#### Your task:
Given the material below, output exactly the lines from the line with "This screenshot has height=694, width=916." to the line with "The image size is (1024, 456).", both ends included, and no other lines.

#### Supplied records:
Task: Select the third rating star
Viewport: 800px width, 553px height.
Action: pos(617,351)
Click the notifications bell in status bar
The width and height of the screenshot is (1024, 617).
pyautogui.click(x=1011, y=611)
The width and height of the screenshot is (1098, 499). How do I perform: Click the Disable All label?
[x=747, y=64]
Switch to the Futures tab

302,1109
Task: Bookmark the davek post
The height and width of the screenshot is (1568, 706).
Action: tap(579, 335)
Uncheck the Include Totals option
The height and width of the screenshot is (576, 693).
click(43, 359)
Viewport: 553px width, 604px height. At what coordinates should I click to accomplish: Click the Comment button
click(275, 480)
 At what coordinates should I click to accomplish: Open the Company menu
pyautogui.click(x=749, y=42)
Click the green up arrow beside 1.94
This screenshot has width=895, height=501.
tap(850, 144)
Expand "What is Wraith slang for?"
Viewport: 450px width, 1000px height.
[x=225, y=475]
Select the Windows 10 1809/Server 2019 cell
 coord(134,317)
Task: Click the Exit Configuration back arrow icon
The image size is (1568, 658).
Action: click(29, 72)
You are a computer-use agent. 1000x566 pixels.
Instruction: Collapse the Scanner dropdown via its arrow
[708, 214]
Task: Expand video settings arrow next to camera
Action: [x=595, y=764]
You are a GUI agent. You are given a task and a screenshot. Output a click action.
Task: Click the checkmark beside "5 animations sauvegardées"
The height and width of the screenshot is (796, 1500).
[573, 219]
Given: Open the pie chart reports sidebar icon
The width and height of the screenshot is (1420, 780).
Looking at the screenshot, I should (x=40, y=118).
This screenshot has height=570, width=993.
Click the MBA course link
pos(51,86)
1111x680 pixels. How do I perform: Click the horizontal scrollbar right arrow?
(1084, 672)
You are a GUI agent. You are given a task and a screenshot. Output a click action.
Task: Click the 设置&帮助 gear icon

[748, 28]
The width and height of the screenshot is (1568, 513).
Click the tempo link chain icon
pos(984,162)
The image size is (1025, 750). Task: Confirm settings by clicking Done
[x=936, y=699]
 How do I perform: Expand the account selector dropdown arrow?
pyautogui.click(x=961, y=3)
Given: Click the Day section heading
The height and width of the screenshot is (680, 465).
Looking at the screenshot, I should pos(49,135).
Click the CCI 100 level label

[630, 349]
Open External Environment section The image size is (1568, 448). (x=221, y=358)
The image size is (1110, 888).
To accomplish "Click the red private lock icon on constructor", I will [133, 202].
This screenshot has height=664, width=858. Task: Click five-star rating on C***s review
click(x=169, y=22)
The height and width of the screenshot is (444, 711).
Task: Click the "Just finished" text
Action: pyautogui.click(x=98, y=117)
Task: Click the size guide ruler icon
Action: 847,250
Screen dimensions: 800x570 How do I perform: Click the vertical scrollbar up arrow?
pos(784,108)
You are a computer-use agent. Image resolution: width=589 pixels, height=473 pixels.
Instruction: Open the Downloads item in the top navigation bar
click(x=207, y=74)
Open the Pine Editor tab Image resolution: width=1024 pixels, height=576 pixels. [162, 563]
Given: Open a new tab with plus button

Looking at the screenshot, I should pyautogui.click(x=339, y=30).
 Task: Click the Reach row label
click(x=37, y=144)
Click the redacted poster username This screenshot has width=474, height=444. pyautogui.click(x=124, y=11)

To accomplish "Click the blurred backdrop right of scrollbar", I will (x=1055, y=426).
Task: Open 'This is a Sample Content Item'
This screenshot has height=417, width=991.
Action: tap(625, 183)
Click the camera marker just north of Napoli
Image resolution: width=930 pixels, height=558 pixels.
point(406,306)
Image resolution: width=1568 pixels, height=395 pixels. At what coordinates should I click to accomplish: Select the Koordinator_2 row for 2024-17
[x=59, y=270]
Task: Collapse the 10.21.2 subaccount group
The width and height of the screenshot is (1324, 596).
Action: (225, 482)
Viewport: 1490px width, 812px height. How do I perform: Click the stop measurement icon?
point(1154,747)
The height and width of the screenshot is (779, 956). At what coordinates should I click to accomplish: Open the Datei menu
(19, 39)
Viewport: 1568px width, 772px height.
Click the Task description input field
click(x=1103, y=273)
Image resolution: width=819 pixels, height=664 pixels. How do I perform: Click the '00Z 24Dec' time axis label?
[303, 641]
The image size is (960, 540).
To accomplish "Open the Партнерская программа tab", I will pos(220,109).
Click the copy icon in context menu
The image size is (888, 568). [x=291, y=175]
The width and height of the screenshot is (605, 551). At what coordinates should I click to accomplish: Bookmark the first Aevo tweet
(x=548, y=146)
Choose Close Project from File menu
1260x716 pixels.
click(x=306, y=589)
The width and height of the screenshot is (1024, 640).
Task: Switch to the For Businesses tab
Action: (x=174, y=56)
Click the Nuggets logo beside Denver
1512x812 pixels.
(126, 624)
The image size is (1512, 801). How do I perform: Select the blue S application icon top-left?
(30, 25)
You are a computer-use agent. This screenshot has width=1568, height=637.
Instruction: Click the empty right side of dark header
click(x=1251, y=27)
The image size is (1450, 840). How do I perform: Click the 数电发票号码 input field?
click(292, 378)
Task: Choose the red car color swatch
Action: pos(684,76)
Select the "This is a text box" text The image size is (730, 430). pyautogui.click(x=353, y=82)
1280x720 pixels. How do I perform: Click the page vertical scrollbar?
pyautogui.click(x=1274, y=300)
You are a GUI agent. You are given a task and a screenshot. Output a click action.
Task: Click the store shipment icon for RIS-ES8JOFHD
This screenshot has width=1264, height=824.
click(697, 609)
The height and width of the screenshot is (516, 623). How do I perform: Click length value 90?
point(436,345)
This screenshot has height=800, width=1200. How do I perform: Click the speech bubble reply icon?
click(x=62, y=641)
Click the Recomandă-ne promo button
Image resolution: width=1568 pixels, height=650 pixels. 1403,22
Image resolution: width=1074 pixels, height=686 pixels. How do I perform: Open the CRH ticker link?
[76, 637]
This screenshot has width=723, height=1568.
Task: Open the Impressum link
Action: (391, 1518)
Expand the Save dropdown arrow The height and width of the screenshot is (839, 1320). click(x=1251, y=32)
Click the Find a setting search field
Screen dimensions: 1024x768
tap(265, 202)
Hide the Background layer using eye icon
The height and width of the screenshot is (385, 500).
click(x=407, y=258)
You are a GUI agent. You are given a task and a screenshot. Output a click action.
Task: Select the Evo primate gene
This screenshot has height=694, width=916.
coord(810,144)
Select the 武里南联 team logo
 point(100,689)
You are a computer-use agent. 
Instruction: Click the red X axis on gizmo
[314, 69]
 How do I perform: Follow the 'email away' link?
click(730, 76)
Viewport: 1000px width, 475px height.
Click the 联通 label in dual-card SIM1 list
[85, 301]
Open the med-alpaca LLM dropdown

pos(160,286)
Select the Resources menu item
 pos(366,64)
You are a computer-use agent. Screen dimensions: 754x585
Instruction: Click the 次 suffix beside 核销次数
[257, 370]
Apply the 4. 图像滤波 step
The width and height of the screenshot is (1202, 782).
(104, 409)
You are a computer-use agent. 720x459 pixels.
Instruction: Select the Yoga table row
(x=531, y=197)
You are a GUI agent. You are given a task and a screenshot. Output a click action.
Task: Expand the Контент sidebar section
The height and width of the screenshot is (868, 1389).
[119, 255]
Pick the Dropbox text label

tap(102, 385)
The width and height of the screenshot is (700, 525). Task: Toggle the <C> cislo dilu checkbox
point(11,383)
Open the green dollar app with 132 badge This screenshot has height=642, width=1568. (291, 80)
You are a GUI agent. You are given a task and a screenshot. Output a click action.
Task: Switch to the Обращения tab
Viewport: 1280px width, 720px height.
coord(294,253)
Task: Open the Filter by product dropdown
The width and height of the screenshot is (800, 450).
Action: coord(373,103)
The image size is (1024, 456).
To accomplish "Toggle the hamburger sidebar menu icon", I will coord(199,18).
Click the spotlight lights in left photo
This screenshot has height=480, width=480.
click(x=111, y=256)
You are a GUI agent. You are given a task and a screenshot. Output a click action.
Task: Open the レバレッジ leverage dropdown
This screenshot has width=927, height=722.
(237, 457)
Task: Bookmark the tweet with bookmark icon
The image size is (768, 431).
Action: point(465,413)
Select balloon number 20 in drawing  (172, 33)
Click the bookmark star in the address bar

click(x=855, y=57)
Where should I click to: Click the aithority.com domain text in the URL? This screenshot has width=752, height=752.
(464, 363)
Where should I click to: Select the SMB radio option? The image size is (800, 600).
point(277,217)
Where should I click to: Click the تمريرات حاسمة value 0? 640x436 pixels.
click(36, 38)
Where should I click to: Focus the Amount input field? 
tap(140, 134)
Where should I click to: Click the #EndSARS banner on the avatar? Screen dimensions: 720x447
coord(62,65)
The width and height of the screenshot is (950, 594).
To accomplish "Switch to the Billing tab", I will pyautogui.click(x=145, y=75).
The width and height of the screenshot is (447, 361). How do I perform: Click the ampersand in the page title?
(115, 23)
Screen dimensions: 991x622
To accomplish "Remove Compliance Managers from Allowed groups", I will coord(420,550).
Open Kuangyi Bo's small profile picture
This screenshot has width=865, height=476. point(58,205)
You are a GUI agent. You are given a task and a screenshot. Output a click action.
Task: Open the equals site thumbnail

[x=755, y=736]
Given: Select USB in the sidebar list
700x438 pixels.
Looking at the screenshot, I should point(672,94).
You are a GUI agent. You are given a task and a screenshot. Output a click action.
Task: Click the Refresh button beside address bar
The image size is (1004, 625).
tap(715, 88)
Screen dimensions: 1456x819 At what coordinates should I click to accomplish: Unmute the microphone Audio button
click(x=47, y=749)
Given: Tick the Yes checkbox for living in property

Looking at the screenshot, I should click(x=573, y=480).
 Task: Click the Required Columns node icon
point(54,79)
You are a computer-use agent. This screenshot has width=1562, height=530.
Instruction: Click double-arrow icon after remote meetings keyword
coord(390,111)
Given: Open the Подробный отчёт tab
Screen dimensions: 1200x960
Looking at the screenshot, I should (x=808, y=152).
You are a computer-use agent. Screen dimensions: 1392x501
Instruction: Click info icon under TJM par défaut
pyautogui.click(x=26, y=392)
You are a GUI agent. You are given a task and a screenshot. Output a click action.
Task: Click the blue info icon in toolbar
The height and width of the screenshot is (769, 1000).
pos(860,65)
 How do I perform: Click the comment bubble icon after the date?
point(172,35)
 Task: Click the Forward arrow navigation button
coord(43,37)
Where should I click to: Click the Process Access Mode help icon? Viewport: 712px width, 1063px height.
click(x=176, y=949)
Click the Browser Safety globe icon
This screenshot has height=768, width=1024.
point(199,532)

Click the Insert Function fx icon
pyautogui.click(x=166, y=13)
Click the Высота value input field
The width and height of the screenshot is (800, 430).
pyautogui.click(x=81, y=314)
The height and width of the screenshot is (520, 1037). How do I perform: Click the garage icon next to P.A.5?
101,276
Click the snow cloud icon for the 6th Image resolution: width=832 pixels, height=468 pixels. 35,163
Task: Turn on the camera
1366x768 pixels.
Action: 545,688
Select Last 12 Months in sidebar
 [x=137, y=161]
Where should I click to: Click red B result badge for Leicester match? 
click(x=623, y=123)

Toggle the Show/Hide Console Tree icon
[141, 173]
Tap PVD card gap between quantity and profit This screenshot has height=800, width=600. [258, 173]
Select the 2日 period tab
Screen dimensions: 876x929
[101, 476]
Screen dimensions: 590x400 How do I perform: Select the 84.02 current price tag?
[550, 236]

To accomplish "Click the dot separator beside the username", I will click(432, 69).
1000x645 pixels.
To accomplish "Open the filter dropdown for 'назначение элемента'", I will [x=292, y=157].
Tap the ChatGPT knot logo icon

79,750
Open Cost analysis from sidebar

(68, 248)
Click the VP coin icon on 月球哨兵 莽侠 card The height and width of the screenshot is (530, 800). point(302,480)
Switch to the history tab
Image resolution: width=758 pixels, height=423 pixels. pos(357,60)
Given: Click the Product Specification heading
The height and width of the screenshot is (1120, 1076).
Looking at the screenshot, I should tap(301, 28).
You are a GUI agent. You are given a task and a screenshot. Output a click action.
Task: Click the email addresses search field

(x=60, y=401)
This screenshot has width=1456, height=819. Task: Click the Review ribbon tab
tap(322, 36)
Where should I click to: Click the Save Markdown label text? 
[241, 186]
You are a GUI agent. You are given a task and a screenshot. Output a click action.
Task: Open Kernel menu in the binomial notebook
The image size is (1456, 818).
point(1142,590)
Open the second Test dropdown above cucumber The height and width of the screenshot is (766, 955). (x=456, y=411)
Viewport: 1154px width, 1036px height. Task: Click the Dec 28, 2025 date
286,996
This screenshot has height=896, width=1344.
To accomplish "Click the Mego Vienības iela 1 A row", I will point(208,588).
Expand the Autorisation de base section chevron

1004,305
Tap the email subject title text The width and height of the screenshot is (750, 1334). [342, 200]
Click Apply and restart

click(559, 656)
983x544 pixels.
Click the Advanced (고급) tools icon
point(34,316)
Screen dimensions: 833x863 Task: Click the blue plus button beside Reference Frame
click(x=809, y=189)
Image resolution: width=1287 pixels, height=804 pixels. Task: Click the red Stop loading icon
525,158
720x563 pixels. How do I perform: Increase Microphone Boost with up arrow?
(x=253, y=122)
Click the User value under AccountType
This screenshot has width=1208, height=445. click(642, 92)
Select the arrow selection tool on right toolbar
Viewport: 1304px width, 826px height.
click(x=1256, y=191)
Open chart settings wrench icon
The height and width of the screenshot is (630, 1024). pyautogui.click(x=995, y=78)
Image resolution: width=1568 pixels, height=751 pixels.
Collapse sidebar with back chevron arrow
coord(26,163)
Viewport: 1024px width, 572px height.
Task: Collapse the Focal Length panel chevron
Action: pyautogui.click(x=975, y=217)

#### Answer to this exercise:
This screenshot has height=694, width=916.
coord(810,144)
Select the 武里南联 team logo
 point(100,689)
You are a computer-use agent. 
Instruction: Click the red X axis on gizmo
[314, 69]
 How do I perform: Follow the 'email away' link?
click(730, 76)
Viewport: 1000px width, 475px height.
Click the 联通 label in dual-card SIM1 list
[85, 301]
Open the med-alpaca LLM dropdown

pos(160,286)
Select the Resources menu item
 pos(366,64)
You are a computer-use agent. Screen dimensions: 754x585
Instruction: Click the 次 suffix beside 核销次数
[257, 370]
Apply the 4. 图像滤波 step
The width and height of the screenshot is (1202, 782).
(104, 409)
You are a computer-use agent. 720x459 pixels.
Instruction: Select the Yoga table row
(x=531, y=197)
You are a GUI agent. You are given a task and a screenshot. Output a click action.
Task: Expand the Контент sidebar section
The height and width of the screenshot is (868, 1389).
[119, 255]
Pick the Dropbox text label

tap(102, 385)
The width and height of the screenshot is (700, 525). Task: Toggle the <C> cislo dilu checkbox
point(11,383)
Open the green dollar app with 132 badge This screenshot has height=642, width=1568. (291, 80)
You are a GUI agent. You are given a task and a screenshot. Output a click action.
Task: Switch to the Обращения tab
Viewport: 1280px width, 720px height.
coord(294,253)
Task: Open the Filter by product dropdown
The width and height of the screenshot is (800, 450).
Action: coord(373,103)
The image size is (1024, 456).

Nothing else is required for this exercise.